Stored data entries

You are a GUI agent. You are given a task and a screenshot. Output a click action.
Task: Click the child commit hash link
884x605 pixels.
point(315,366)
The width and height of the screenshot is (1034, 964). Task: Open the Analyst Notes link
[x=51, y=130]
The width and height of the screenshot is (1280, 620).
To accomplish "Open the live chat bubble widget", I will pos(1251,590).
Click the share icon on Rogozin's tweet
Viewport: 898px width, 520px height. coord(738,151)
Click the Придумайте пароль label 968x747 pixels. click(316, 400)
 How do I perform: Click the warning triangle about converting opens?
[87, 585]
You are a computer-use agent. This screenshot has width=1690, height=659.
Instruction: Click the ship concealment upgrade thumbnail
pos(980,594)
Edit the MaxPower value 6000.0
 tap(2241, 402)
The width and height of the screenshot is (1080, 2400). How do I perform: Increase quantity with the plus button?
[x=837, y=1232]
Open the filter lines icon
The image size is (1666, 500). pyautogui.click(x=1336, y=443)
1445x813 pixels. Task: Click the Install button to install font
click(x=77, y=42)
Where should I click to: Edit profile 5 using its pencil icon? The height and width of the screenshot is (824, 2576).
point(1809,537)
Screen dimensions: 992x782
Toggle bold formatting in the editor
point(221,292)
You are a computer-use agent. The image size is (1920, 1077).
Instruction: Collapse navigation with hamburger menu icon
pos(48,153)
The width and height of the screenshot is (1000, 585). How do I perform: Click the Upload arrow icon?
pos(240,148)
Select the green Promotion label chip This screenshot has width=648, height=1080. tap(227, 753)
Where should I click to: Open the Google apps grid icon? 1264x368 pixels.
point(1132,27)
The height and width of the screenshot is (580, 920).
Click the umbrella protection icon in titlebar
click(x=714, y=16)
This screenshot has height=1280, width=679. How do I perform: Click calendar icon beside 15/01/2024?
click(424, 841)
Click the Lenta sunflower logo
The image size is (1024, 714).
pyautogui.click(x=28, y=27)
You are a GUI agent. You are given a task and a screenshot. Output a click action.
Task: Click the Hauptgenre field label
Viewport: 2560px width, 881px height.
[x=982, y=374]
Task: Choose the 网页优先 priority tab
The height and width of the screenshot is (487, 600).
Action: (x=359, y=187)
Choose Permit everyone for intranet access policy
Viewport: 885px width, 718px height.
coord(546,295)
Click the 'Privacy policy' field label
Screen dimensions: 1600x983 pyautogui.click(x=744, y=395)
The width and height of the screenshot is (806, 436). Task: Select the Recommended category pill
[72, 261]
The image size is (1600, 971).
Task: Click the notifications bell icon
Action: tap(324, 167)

Aim of the exercise | Repeat, without changes, every line from the one that contains "Where should I click to: Open" through the final line of the data.

Solution to this task |
Where should I click to: Open the Google apps grid icon? 1264x368 pixels.
point(1132,27)
The height and width of the screenshot is (580, 920).
Click the umbrella protection icon in titlebar
click(x=714, y=16)
This screenshot has height=1280, width=679. How do I perform: Click calendar icon beside 15/01/2024?
click(424, 841)
Click the Lenta sunflower logo
The image size is (1024, 714).
pyautogui.click(x=28, y=27)
You are a GUI agent. You are given a task and a screenshot. Output a click action.
Task: Click the Hauptgenre field label
Viewport: 2560px width, 881px height.
[x=982, y=374]
Task: Choose the 网页优先 priority tab
The height and width of the screenshot is (487, 600).
Action: (x=359, y=187)
Choose Permit everyone for intranet access policy
Viewport: 885px width, 718px height.
coord(546,295)
Click the 'Privacy policy' field label
Screen dimensions: 1600x983 pyautogui.click(x=744, y=395)
The width and height of the screenshot is (806, 436). Task: Select the Recommended category pill
[72, 261]
The image size is (1600, 971).
Task: Click the notifications bell icon
Action: tap(324, 167)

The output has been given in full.